Forest vs. Tree: The Real Problem with AI Benchmarks and Human Raters

Google Research just published a paper that takes a hard look at a problem most of us in ML have been quietly ignoring: human disagreement.

We all know the drill. You build a model, you need to evaluate it, so you hire some raters on Mechanical Turk or a labeling platform. You give them a rubric, they label a few thousand items, and you average out the results. Maybe you do a quick Fleiss’ kappa check and call it a day.

But here’s the thing nobody likes to talk about: humans disagree. A lot. And we’ve been systematically pretending they don’t.

Flip Korn and Chris Welty from Google Research ran the numbers on this, and the results are uncomfortable for anyone who’s ever published a benchmark with 3 raters per item.

The forest vs. tree trade-off

The core question is deceptively simple. You have a fixed budget. Do you spend it on breadth (more items, fewer raters per item) or depth (fewer items, more raters per item)?

Think of it like restaurant reviews. The forest approach asks 1,000 different people to each try one dish. You get a broad sense of the place, but you have no idea if that one dish was a fluke. The tree approach asks 20 people to try the same 50 meals. You get much richer signal on each dish, but you’ve only sampled 50 items total.

Most of the AI world has been firmly in the forest camp for years. The standard is 1 to 5 raters per item. The assumption is that with enough items, the noise averages out and you find the “true” label.

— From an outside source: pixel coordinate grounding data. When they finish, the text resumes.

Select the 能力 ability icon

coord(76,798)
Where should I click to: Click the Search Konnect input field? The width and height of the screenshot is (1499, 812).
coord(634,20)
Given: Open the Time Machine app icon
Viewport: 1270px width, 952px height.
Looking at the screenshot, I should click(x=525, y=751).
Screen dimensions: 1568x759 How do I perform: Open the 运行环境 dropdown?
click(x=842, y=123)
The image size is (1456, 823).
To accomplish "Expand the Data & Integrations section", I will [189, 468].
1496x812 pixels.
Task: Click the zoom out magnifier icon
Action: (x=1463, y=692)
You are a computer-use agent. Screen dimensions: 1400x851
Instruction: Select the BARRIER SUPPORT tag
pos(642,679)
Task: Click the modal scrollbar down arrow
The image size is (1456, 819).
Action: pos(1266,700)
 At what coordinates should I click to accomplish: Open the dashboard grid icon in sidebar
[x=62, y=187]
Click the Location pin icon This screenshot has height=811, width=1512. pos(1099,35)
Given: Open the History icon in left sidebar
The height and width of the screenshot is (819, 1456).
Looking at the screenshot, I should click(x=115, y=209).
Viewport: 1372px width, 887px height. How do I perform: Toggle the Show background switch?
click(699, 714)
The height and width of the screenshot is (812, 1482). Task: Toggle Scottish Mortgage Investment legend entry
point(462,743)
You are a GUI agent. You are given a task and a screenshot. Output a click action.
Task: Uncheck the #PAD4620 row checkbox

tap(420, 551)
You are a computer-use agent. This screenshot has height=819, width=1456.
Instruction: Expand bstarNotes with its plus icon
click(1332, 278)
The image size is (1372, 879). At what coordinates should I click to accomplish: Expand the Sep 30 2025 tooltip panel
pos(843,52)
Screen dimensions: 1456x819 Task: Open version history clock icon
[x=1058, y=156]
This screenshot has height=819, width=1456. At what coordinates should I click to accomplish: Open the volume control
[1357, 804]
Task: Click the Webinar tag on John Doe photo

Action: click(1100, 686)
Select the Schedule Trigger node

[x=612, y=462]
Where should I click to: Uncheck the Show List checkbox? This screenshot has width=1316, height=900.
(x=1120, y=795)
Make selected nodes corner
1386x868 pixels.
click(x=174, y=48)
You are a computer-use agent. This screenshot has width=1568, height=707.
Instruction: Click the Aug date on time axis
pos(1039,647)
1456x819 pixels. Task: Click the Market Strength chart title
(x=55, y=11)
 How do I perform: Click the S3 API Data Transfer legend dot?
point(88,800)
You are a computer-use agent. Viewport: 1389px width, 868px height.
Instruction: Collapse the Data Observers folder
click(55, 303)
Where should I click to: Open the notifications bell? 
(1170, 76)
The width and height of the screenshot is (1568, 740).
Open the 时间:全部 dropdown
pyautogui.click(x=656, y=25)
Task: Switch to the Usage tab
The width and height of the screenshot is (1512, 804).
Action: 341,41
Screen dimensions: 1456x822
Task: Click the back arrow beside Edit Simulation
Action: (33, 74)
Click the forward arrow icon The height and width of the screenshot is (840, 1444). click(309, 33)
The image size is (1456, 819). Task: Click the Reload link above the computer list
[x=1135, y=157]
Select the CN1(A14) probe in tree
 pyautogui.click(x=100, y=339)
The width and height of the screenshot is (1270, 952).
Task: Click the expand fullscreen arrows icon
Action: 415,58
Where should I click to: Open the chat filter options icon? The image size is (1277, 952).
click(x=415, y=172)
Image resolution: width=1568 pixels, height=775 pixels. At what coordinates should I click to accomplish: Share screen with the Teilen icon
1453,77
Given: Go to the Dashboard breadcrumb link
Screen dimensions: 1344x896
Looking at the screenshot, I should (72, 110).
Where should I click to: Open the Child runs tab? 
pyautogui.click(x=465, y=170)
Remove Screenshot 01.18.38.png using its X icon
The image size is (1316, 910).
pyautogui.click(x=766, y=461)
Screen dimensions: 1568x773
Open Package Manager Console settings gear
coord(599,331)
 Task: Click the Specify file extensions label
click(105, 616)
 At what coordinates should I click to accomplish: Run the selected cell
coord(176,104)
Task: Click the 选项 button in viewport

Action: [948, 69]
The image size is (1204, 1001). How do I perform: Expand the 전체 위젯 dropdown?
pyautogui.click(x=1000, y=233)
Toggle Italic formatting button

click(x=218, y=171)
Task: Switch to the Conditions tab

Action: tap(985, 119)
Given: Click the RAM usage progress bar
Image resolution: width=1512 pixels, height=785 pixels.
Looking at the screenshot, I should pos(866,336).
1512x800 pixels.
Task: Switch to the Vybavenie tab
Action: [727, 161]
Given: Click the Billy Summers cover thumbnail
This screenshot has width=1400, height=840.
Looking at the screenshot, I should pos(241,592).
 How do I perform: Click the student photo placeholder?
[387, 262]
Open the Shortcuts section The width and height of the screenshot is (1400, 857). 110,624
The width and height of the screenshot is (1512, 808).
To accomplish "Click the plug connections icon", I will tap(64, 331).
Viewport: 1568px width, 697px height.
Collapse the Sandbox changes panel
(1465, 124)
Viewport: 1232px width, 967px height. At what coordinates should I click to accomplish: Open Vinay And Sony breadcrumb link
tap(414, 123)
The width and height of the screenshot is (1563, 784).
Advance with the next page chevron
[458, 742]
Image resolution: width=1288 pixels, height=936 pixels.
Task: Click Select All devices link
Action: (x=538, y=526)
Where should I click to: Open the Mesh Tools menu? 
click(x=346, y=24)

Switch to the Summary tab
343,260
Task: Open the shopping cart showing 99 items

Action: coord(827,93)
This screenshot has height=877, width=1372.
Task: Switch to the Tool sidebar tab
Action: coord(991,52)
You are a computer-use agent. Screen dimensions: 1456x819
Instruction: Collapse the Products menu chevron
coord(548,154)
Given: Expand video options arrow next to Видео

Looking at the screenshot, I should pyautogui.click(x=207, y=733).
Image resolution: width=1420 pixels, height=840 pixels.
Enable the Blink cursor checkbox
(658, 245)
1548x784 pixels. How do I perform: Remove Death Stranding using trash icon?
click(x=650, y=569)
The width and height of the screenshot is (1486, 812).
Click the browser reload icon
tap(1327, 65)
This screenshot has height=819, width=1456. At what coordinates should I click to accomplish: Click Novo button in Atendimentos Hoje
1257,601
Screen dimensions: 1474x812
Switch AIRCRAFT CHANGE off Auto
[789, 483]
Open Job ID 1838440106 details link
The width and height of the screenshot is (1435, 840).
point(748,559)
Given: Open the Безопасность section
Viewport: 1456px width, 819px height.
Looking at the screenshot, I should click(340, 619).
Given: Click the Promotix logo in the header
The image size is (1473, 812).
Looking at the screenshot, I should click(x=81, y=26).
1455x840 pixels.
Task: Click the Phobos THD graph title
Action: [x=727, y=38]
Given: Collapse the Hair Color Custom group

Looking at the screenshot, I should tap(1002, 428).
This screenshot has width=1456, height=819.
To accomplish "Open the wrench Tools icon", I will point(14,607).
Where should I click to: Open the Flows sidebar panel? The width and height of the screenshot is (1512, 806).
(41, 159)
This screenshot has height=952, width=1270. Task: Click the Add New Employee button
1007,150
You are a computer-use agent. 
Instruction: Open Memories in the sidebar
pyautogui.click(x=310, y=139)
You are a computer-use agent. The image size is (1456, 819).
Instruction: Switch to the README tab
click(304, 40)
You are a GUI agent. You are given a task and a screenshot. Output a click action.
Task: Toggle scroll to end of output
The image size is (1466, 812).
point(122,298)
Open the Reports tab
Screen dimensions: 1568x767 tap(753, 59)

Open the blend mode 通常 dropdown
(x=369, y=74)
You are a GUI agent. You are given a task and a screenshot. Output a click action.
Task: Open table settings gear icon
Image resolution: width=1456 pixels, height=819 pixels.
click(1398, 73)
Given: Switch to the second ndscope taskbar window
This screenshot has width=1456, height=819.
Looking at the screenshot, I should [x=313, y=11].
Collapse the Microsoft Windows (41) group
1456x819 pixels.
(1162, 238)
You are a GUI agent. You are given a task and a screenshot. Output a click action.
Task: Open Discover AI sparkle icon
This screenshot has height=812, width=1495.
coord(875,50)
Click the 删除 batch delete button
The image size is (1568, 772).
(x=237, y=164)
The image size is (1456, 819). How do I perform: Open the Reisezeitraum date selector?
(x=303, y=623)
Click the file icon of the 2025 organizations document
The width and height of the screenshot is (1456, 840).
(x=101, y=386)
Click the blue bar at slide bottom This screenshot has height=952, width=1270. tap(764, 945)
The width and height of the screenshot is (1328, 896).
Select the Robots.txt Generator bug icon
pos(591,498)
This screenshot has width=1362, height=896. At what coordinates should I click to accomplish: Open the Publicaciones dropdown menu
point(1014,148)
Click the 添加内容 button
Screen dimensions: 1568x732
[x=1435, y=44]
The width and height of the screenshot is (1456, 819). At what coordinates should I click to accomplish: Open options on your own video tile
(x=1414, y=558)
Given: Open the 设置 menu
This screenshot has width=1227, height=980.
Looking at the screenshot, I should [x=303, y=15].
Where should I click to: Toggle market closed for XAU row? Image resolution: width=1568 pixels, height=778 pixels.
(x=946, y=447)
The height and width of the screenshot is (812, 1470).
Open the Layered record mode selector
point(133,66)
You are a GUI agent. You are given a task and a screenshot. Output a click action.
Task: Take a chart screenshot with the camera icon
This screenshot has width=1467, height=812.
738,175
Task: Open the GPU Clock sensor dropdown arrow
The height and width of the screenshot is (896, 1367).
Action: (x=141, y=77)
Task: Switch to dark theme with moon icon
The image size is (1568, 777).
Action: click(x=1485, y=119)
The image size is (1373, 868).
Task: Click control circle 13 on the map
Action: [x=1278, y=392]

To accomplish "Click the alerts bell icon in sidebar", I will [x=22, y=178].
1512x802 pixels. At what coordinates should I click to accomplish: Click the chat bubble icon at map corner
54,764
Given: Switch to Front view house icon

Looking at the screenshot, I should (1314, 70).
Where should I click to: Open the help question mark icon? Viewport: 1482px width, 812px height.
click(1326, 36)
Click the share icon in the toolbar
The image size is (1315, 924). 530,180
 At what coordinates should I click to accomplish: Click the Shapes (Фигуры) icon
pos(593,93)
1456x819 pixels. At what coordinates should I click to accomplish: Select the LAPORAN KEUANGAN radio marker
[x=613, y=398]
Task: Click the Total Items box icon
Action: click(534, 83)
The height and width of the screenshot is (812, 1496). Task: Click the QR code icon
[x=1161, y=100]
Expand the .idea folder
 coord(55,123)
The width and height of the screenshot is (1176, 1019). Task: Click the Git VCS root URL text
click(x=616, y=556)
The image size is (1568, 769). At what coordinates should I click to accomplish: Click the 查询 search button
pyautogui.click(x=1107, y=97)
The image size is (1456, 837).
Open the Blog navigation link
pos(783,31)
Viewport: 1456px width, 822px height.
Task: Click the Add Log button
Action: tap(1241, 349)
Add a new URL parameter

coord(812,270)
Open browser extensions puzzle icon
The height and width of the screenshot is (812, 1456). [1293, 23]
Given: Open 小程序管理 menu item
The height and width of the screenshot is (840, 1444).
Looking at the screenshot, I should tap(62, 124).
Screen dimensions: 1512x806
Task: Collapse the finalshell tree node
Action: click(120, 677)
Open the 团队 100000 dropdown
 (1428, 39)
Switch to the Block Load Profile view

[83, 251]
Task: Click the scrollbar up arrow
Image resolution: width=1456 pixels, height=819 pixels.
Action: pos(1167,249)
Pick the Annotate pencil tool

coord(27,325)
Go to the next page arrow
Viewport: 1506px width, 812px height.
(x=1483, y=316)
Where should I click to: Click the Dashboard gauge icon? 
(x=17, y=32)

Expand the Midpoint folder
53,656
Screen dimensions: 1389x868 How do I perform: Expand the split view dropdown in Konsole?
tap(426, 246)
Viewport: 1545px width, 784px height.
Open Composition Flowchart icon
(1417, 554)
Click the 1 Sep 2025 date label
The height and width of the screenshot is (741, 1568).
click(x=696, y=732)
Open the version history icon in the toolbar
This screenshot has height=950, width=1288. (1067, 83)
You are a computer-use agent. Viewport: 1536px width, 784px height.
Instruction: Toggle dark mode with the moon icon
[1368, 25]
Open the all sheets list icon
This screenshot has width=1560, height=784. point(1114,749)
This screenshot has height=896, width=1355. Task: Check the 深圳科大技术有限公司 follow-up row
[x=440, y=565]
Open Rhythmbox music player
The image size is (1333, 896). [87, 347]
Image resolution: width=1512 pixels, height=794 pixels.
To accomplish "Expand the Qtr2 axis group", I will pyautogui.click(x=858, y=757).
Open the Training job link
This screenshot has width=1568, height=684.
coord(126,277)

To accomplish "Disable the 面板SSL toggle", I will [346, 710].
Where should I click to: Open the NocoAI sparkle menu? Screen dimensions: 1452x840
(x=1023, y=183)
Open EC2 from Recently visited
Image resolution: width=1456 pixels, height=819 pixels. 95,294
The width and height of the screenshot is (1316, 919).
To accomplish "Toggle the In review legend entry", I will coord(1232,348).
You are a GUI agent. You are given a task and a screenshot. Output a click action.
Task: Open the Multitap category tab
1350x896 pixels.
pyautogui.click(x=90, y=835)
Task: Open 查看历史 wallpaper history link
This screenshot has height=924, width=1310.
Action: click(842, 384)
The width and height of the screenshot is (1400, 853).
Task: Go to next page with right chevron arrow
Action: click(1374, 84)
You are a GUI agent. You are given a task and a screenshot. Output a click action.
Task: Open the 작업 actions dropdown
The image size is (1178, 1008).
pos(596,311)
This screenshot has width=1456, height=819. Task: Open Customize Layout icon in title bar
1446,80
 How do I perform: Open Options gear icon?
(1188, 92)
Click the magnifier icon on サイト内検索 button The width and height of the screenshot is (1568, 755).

That assumption, according to this research, is often wrong.

What they actually did

The team built a simulator that stress-tests thousands of different (N, K) combinations — N being the number of items, K being the number of raters per item. They ran this on real-world datasets involving subjective tasks like toxicity detection and hate speech classification.

They defined “reproducibility” as getting the same result with p < 0.05 when you run the evaluation twice. That's a pretty standard bar, but it turns out it's surprisingly hard to hit when human disagreement is high.

Using plurality to represent multiple ratings ignores the variation. Both examples above have the same plurality but the latter is more clearly leaning towards “Toxic”.

The key insight is that when you collapse multiple ratings into a single plurality label, you’re throwing away information. Two items can have the same plurality but wildly different levels of agreement among raters. One might be 60/40 split, another 90/10. Treating them the same is lazy and introduces noise into your benchmark.

What they found

I won’t bury the lead: the optimal configuration depends heavily on how much disagreement your task naturally generates. But there are some general patterns that emerged.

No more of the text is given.